Source extract.
========================

SASS Global Travel is the unfortunate victim of false advertising. SGT is an organization that sharpens a teenager’s sense of sarcasm. Now, when reading this, you might be sitting there thinking, “who are you to tell me that I accidentally sent my son down to jerk school?” And my answer is simple: oh, I’ll tell you who I am. I am a painfully sarcastic teenager that stepped through the doors of this ski experience at the ripe age of fifteen, with a pocket full of dreams and a brain more malleable than play-doh. Perceptive as I was though, it didn’t take me long to realize that there was, in fact, a hierarchy around the house, unlike I had expected.

The revered SGT boss man did not gain his power from his position, age, or even skiing ability. During my first year I looked up to a twelve-year-old Italian kid who spoke about as much English as I did Spanish (and let’s just say I’m the king of the ‘Smile and Si’). If you had the jokes, the ability to hit your opponent hard and above the belt, you could be having head guide Skylar Holgate make you afternoon snacks within days of your arrival, which I quickly was.

========================

Stored items
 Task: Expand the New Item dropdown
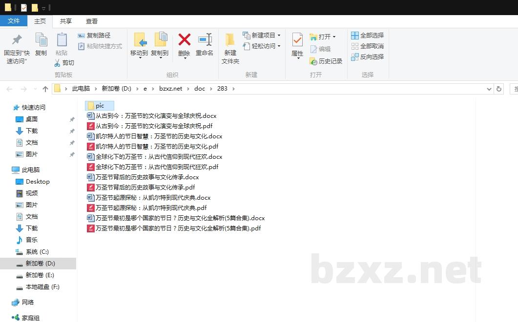279,36
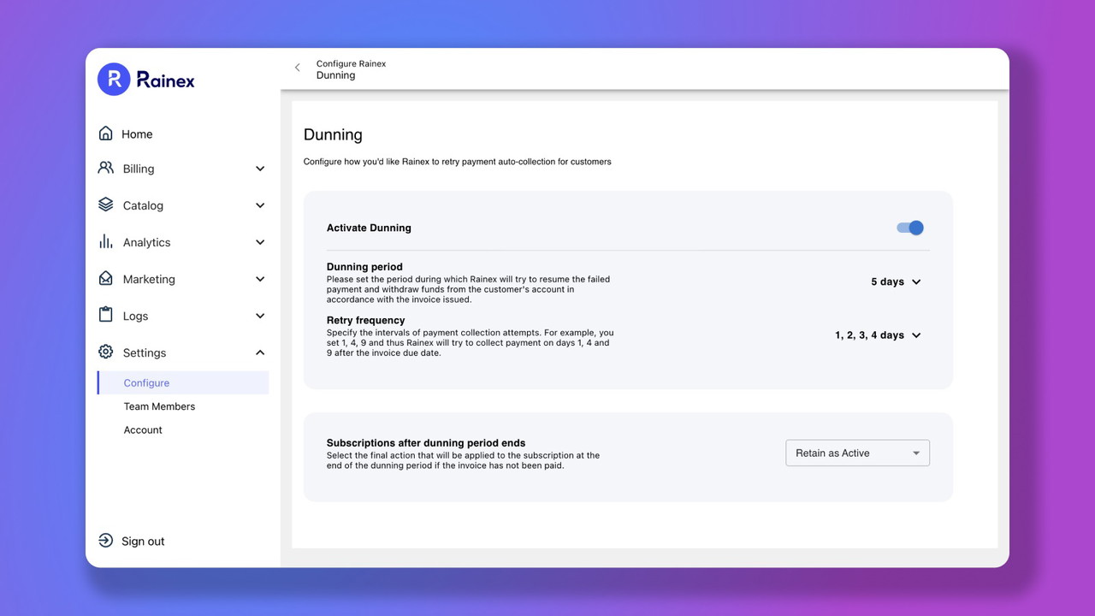
Task: Click the Settings gear icon
Action: pos(106,352)
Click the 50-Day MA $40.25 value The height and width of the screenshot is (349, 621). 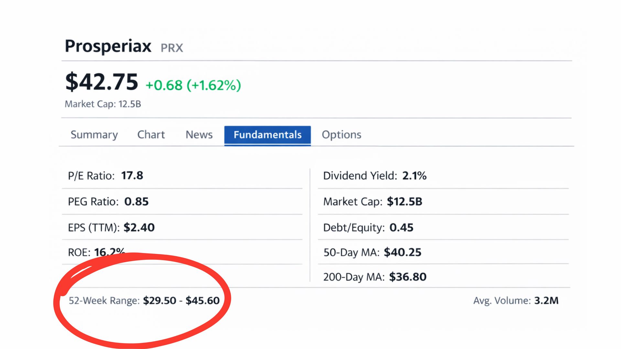click(402, 252)
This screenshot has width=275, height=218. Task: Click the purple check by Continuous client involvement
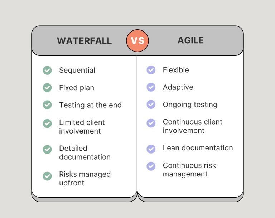click(151, 123)
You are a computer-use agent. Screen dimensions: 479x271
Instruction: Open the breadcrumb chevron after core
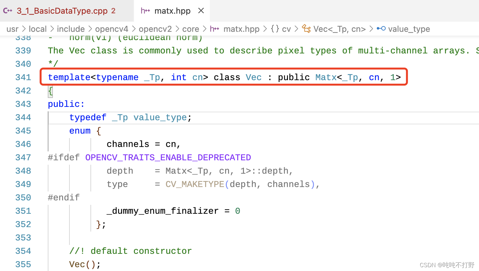pos(204,29)
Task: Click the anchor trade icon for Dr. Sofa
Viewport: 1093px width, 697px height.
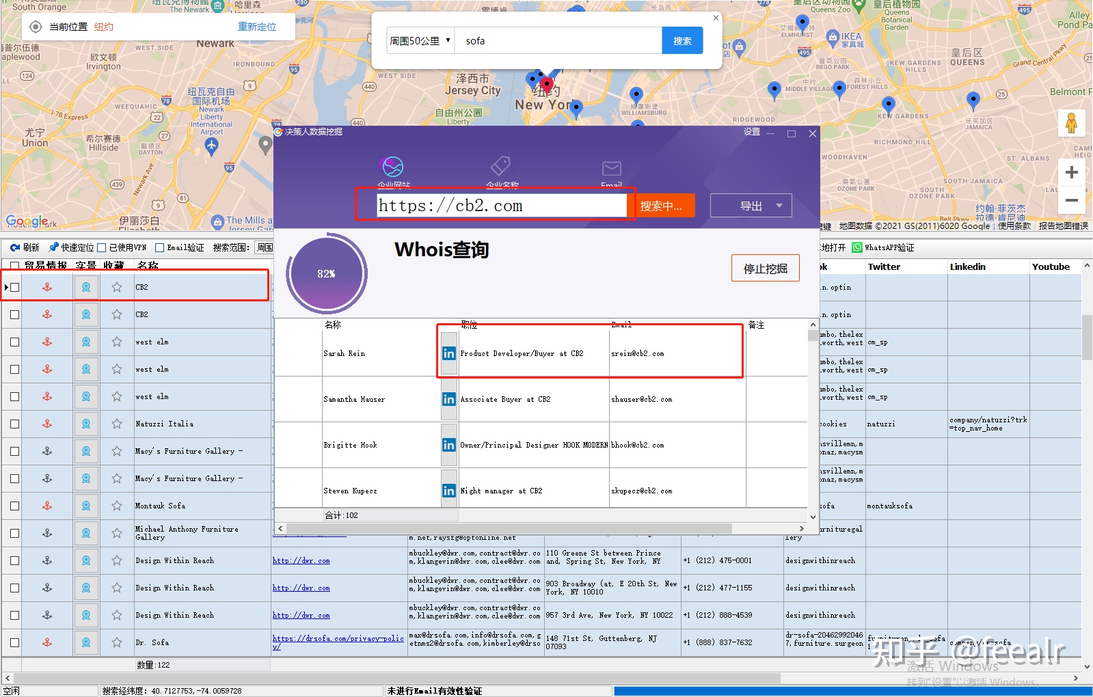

========================

Objectives.
**a.** According to the SASS Global Travel piece, how old was the writer when first arriving at the ski experience?
**b.** Reproduce everything in the SASS Global Travel piece from "The revered SGT" down to "I quickly was.".

Responses to the tasks.
**a.** Fifteen.

**b.**
The revered SGT boss man did not gain his power from his position, age, or even skiing ability. During my first year I looked up to a twelve-year-old Italian kid who spoke about as much English as I did Spanish (and let’s just say I’m the king of the ‘Smile and Si’). If you had the jokes, the ability to hit your opponent hard and above the belt, you could be having head guide Skylar Holgate make you afternoon snacks within days of your arrival, which I quickly was.